[Given passage]

If you are new to the world of design and verification, you probably have a LOT of questions! One of them may pertain to an important element – the Clock Data Recovery. In this blog, we try and de-mystify this process.
The purpose of designing various protocols is to transfer a set of information (data) from one place to another. Often, serial data communication is used to transmit the data at a high speed. At the receiver end, the transmitted data has to be retrieved without losing its integrity with the accompanied timing information. This process is called Clock and Data recovery.
In this article, we are going to elaborate on the requirements of CDR and how it works, how to tackle with issues like jitter and PPM in modeling the CDR.
BTW, if you are spending a lot of time staring at waveforms, trying to make sense, our protocol debug tool (PDA) might be interesting to you. Please have a look at a short 3 minute demo here (No earphones? No worries! It has subtitles!).
Different Techniques of Data Communication:
Before starting on CDR, we will have a look at different techniques of data communication, which are:
1. Serial Data Communication
In serial communication data bits are transmitted sequentially one by one.
2. Parallel Data Communication
In parallel communication data bits are driven on multiple wires simultaneously.
By looking at the above figures, one can easily judge that parallel communication will be much faster than serial communication.
But then the question arises, why is serial communication preferred over parallel communication???
This is because in practice, parallel communication is not faster than serial communication. This is due to the following reasons-
Travelling path length for every bit is going to be different.Due to this some bits can arrive early or before than others which may corrupt the information.
To solve this you can pad the bits. But this would be on the cost of speed as it will reduce speed of every link to the slowest of all.
b) Inter symbol interference and Cross talk
Due to several parallel links ISI and Cross talk is introduced in the system which gets more severe as length of link is increased. So this limits the length of a connection.
c) Limitation of I/O pin count
Parallel data communication requires a lot more I/O pins than what is required by serial data communication.
What is Clock Data Recovery?
Since most of the high speed serial interfaces do not have any accompanying clock, the receiver needs to recover the clock in order to sample the data on serial lines.
To recover the sampling clock, receiver needs a reference a clock of approximately same frequency. To generate the recovered clock, the receiver needs to phase align the reference clock to the transitions on the incoming data stream. This is called as Clock recovery.
Sampling of that incoming data signal with recovered clock to generate a bit stream is called as Data recovery. Together, this is called Clock Data Recovery, or CDR.
CDR is required to recover data from incoming data stream in the absence of any accompanying clock signal, without any bit errors due to over/under sampling.
How Does Clock Data Recovery Work?
The two main functions for performing CDR are- frequency detection and phase alignment.
I) Frequency Detection
It is a process of locking on a frequency that is retrieved from incoming data stream. This is done by detecting the time difference between two consecutive edges on data stream.
This locked frequency is used in regenerating the transmitted data bit stream.
To make you more familiar with frequency detection, let me give you an analogy of punctuation in a sentence. You may have observed that whenever a road undergoes repair work the construction company puts up a display message on a board to slow down the vehicles passing by. That message is something like this –
SLOW, MEN AT WORK
Now if the same message is written without proper punctuation then it may imply something totally different! –
SLOW MEN AT WORK
Punctuations are like detected frequency. If locked on a wrong frequency that will lead to incorrect data sampling!

[Stated problem 1]
Answer these questions about the article on Clock Data Recovery.
(a) How are data bits transmitted in serial communication?
(b) What does parallel data communication require more of than serial data communication?
(c) What are the two main functions for performing CDR?

[Collected data records]
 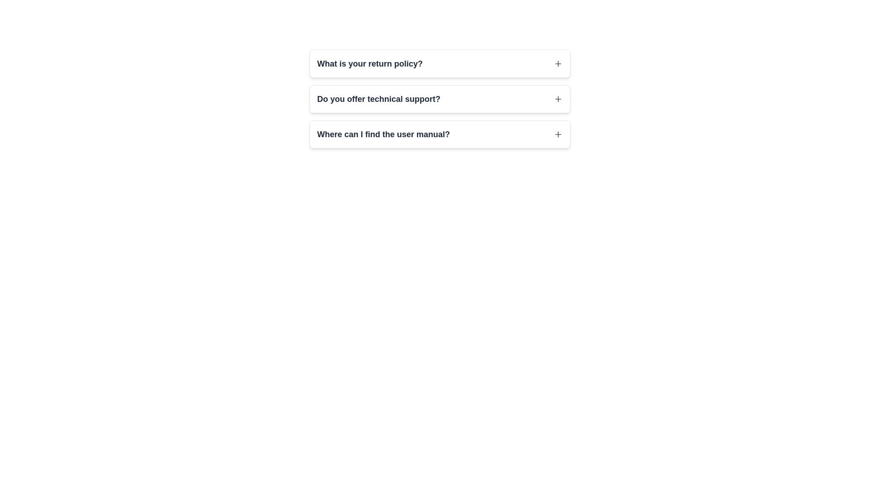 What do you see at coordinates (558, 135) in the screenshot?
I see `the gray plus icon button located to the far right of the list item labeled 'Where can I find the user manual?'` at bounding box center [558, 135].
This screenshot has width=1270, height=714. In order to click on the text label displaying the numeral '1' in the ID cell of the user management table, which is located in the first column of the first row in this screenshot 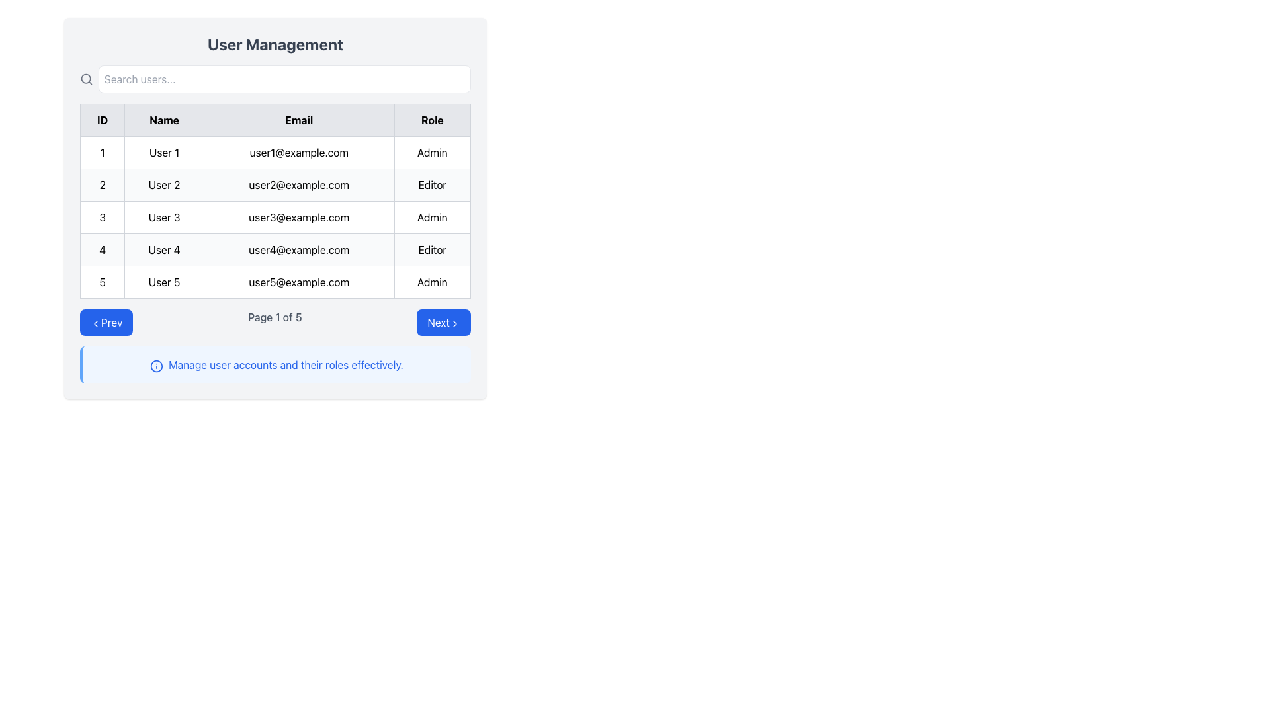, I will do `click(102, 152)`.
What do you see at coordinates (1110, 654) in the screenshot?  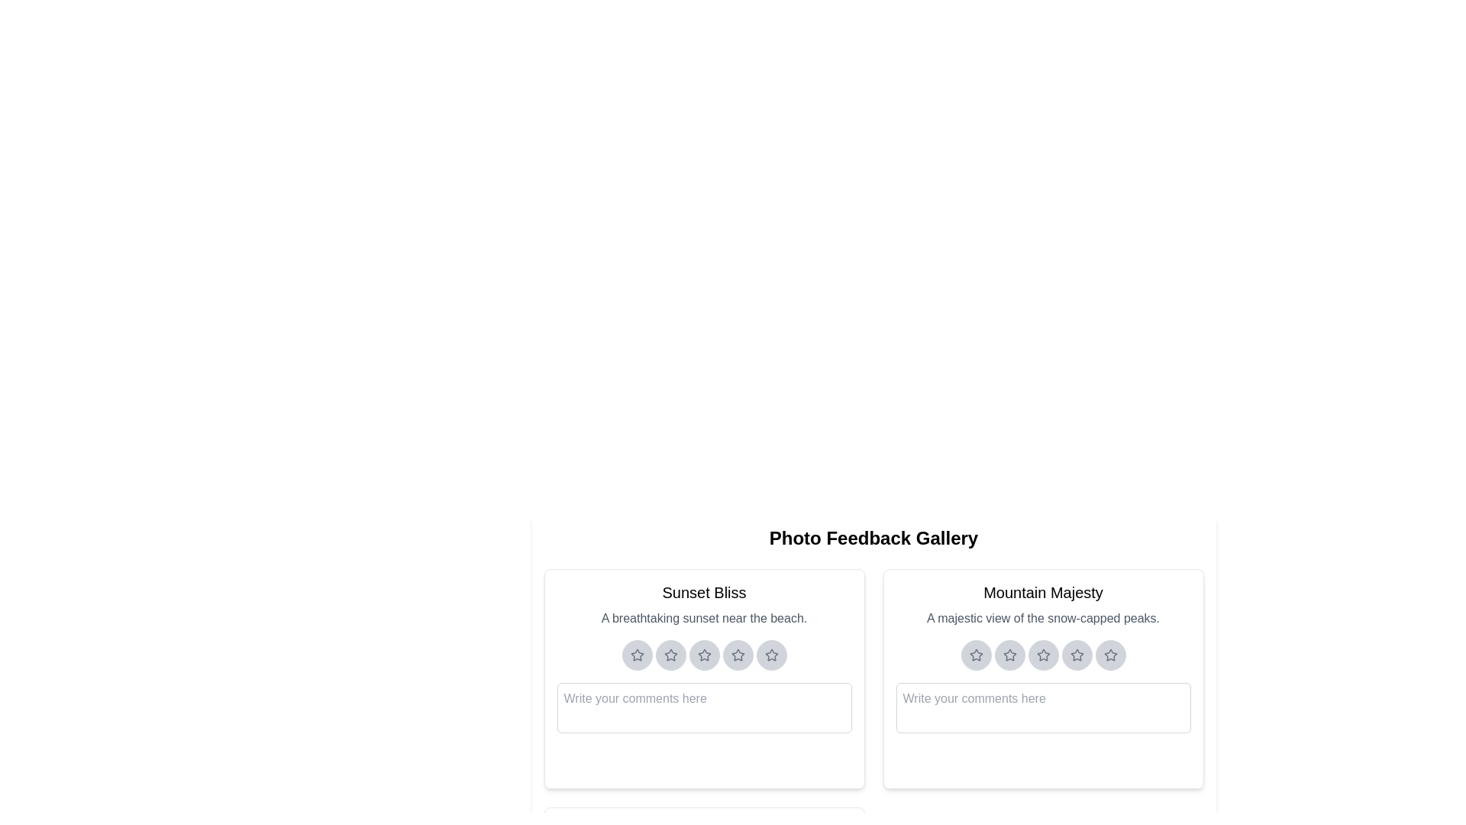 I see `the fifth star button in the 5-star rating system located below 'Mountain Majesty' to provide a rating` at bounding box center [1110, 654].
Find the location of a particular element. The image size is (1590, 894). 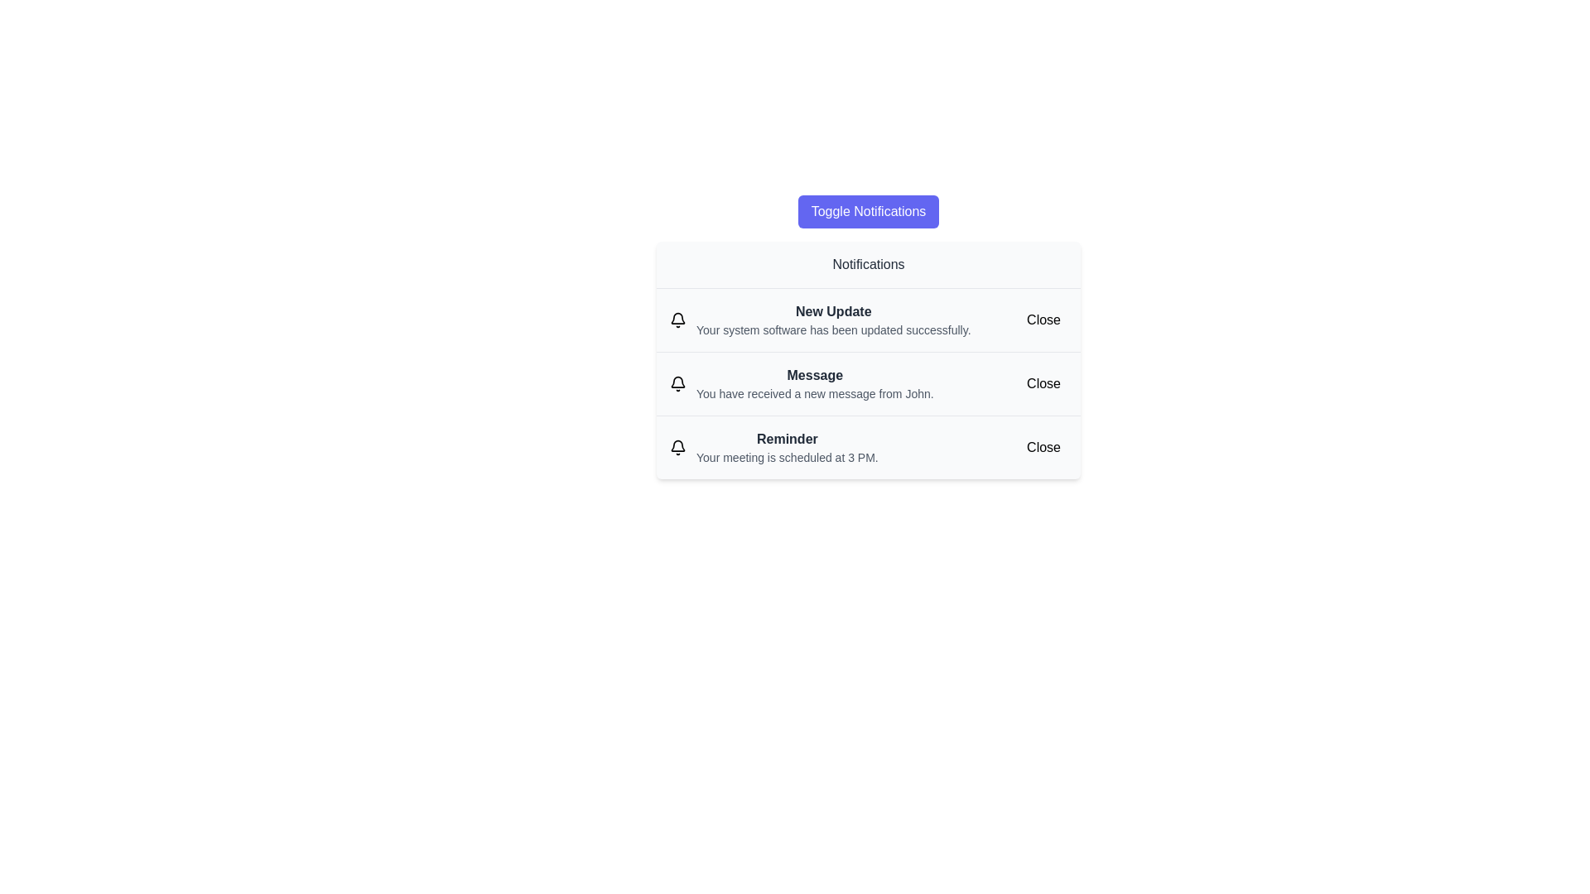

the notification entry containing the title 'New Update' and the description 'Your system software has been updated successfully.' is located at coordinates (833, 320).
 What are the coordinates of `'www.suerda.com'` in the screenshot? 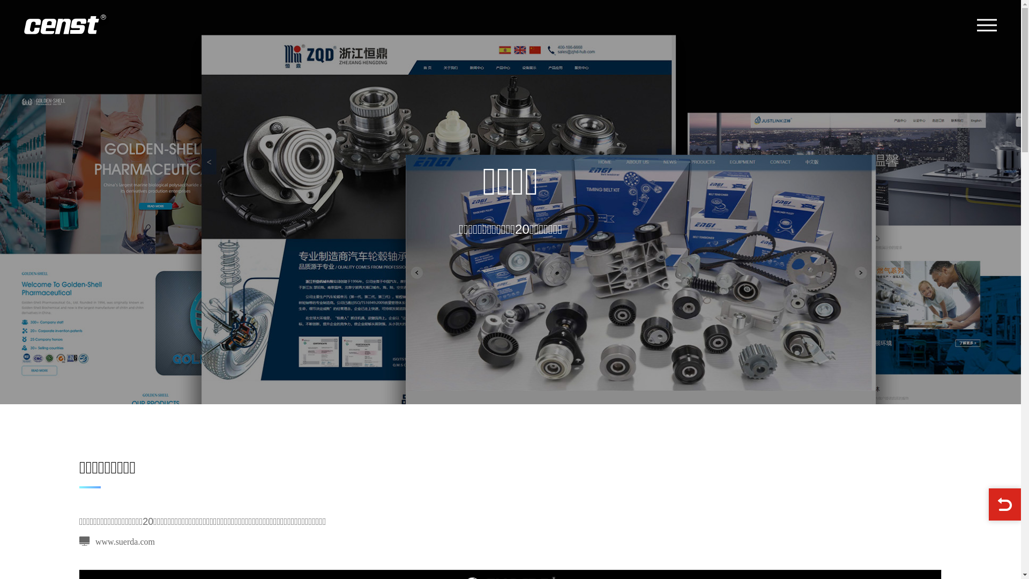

[Stated problem 2]
Rewrite the records from the line containing "Find the location" through the end of the records, replacing "screenshot" with "image" and leaving everything else the same. Omit the pictures.

[Exercise output 1]
(a) Sequentially, one by one.
(b) I/O pins.
(c) Frequency detection and phase alignment.

[Exercise output 2]
Find the location of a particular element. The image size is (1590, 894). 

the notification entry containing the title 'New Update' and the description 'Your system software has been updated successfully.' is located at coordinates (833, 320).
 What are the coordinates of `'www.suerda.com'` in the image? 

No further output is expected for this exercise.